DE102005048731A1 - Permanent magnet rotor for an electric motor has a laminated yoke with radially aligned retaining overhangs extending in the yoke's axial direction - Google Patents

Abstract

Retaining overhangs each have a recess (19) that extends in an axial direction and is limited in a permanent magnet rotor's (10) direction of circumference by retaining sections (21), which are pre-stressed to sit close to permanent magnets (18) in the rotor's lateral surface plane and to fix the magnets in retaining spaces. An independent claim is also included for a method for fitting permanent magnets on a permanent magnet rotor.

Description

The The invention relates to a permanent magnet rotor according to the preamble of claim 1 and a method for assembling permanent magnets on a permanent magnet rotor.

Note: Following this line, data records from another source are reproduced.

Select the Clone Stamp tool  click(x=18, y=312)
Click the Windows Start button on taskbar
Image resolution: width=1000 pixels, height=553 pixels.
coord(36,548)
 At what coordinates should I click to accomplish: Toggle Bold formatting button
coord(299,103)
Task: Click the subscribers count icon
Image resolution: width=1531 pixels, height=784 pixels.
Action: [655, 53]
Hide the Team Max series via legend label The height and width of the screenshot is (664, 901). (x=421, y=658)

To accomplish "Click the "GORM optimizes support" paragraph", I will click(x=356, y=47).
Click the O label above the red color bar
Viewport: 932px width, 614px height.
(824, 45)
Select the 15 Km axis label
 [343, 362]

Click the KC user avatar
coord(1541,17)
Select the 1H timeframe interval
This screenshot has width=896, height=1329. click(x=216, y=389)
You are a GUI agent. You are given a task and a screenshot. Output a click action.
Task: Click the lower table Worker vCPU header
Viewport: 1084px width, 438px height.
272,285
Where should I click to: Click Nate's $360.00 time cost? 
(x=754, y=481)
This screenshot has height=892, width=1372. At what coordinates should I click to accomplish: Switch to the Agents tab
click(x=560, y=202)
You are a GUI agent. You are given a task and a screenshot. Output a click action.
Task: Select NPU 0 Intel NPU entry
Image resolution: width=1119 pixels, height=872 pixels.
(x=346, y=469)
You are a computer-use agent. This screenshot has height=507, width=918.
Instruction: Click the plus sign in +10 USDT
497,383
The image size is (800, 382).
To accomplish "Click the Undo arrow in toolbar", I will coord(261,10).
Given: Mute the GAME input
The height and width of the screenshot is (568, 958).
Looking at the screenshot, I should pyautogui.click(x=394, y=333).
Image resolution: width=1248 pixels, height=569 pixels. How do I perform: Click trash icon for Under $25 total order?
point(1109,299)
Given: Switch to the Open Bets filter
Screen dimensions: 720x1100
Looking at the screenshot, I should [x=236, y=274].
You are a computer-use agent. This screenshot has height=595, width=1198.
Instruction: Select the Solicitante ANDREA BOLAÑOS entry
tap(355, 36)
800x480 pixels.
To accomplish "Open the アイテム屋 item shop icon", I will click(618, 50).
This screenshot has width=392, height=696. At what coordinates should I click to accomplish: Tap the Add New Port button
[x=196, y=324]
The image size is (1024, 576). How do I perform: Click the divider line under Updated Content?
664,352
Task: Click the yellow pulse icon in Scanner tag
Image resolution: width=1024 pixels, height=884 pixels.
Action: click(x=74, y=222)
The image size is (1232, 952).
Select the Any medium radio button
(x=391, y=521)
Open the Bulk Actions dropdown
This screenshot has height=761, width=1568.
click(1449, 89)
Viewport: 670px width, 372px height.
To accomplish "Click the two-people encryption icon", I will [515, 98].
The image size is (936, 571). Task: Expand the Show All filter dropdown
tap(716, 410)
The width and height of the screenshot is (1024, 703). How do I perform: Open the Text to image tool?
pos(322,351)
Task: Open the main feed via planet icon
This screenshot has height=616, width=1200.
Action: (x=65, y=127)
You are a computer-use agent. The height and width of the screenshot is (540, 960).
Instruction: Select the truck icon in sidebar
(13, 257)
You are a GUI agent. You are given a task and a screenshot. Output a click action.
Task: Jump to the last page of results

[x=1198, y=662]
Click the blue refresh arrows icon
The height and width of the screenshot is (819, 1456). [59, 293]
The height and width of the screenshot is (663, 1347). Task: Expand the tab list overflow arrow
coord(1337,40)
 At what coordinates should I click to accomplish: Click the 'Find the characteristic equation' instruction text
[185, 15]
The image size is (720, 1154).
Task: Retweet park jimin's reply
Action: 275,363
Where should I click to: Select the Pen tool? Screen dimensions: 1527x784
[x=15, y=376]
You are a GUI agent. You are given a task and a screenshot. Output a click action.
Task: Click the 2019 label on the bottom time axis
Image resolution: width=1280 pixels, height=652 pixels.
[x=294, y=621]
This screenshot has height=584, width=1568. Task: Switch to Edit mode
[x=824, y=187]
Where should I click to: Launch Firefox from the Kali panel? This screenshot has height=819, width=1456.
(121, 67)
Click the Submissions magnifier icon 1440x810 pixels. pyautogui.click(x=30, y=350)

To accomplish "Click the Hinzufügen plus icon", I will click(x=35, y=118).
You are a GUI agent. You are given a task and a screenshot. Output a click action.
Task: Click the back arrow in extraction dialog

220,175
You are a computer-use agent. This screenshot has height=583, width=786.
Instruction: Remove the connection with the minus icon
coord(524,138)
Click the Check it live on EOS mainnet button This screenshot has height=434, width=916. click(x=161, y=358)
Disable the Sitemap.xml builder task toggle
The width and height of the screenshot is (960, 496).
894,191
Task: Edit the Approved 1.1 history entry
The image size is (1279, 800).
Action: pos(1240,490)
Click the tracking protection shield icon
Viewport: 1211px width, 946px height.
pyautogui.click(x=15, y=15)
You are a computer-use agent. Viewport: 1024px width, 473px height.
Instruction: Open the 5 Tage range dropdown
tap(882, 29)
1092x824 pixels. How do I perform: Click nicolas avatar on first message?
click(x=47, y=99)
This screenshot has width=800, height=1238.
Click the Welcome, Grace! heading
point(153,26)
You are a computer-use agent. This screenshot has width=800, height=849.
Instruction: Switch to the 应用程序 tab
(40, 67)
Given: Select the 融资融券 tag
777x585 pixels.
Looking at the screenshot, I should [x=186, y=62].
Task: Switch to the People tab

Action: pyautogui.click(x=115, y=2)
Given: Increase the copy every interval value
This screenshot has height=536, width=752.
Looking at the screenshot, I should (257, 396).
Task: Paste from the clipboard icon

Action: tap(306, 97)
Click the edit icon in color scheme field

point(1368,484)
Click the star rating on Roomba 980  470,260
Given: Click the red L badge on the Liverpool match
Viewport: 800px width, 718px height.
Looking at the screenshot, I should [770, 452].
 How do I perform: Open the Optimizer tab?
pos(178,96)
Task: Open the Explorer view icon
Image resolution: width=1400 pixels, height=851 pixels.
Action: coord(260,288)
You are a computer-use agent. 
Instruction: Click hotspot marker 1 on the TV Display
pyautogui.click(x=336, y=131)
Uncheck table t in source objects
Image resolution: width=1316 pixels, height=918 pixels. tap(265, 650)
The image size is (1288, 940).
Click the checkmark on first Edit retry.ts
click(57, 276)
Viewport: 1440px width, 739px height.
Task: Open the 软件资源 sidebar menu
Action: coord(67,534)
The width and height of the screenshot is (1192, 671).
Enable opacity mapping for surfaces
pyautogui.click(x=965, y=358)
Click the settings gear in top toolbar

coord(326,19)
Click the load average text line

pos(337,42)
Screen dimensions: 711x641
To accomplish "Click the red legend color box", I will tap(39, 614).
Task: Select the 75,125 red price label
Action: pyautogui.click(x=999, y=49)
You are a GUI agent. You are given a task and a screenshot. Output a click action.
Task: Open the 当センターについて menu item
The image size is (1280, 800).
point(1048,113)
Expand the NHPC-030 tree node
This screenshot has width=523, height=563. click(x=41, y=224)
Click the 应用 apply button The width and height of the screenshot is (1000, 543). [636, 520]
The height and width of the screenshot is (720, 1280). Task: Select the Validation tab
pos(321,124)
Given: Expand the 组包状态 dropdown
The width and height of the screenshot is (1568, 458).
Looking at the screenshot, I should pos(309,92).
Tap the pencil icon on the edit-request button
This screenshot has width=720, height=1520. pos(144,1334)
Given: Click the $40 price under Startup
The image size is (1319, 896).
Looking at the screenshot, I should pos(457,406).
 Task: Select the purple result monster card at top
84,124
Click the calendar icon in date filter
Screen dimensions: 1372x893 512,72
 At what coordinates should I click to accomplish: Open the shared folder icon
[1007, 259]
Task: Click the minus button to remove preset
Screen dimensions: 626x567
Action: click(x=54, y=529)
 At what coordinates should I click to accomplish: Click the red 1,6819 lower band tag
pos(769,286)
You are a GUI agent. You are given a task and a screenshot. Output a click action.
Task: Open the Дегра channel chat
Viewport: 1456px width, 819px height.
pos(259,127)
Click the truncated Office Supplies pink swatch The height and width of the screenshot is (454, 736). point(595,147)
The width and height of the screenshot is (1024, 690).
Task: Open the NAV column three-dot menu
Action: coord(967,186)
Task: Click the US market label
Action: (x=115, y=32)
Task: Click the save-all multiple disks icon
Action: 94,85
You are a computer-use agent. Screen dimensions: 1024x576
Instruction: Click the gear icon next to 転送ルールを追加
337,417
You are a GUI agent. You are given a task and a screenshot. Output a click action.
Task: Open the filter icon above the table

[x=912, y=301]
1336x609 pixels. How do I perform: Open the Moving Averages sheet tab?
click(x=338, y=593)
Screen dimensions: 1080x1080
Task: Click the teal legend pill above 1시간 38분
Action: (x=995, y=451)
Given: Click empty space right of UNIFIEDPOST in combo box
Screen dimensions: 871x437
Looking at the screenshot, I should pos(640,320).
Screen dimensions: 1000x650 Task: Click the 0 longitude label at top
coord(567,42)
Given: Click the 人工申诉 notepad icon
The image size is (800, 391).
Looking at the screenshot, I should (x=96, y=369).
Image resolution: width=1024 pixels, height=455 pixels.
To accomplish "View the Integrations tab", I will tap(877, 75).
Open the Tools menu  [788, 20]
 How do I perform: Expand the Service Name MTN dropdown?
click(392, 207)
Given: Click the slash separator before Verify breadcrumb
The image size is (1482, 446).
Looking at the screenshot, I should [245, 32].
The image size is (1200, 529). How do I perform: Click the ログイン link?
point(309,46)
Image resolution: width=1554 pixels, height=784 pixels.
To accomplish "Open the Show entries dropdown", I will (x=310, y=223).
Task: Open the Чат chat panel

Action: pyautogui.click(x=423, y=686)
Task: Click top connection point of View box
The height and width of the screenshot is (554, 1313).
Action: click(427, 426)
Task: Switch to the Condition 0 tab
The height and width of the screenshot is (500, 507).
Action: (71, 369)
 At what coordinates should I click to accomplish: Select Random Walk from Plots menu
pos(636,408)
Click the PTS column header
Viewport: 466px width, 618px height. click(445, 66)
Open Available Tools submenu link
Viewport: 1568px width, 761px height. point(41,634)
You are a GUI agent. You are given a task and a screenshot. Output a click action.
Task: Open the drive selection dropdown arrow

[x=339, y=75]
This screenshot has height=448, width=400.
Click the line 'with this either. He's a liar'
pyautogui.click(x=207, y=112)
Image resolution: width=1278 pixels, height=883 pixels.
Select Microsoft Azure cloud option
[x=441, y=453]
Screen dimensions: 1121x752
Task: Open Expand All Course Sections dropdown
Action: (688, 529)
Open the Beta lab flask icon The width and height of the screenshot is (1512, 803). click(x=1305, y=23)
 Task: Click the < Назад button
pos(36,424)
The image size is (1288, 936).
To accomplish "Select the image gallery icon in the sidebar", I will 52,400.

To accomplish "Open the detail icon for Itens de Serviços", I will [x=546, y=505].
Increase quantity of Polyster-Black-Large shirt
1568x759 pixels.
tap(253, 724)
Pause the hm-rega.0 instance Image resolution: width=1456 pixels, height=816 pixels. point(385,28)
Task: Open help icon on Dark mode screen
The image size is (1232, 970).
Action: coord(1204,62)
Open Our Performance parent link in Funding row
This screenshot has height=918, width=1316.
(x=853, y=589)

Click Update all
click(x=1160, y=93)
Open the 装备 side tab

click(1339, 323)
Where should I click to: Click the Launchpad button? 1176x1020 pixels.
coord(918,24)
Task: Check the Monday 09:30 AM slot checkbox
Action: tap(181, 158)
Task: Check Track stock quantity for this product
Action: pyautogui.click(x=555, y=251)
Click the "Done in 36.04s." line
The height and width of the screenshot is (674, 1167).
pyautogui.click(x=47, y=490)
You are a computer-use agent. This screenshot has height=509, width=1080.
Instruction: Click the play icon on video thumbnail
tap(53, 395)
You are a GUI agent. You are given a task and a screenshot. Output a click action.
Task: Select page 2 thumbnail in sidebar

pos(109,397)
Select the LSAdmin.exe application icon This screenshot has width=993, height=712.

Permanent magnet Synchronous machines are taking advantage of numerous applications the regenerative or motor operation already since prolonged well known. During motor operation, the magnetic field occurs the on a peripheral surface of the rotor arranged plurality of permanent magnets with a in the stator generated magnetic field in interaction. This is going on the rotor exerted a torque, which this rotationally accelerated and synchronous to the stator magnetic field drives.

The Permanent magnets are extraordinary at high rotor speeds Exposed to stress, which due to the centrifugal forces and as a result the brittleness common Magnetic materials, for example. NdFeB, on the one hand in electrical internal rotor machines to dissolve the permanent magnet poles from their support structure on the rotor and on the other hand to breakage can lead.

The recoverable torque of an electrical machine is known to hang much of the width of the radial air gap between the rotor arranged permanent magnets and the stator poles, said this To achieve a high efficiency as narrow as possible to dimension is. The structural design of the magnetic support structure comes thus with regard to operational safety and efficiency one Such machine has enormous significance.

at a direct arrangement of a plurality of permanent magnets on the outer peripheral surface of a Rotor yoke has the problem that it hardly due to manufacturing tolerances possible is, these permanent magnets mainly positive and without further assembly elements or additives in a predetermined to arrange reproducible and reliable position on the rotor yoke.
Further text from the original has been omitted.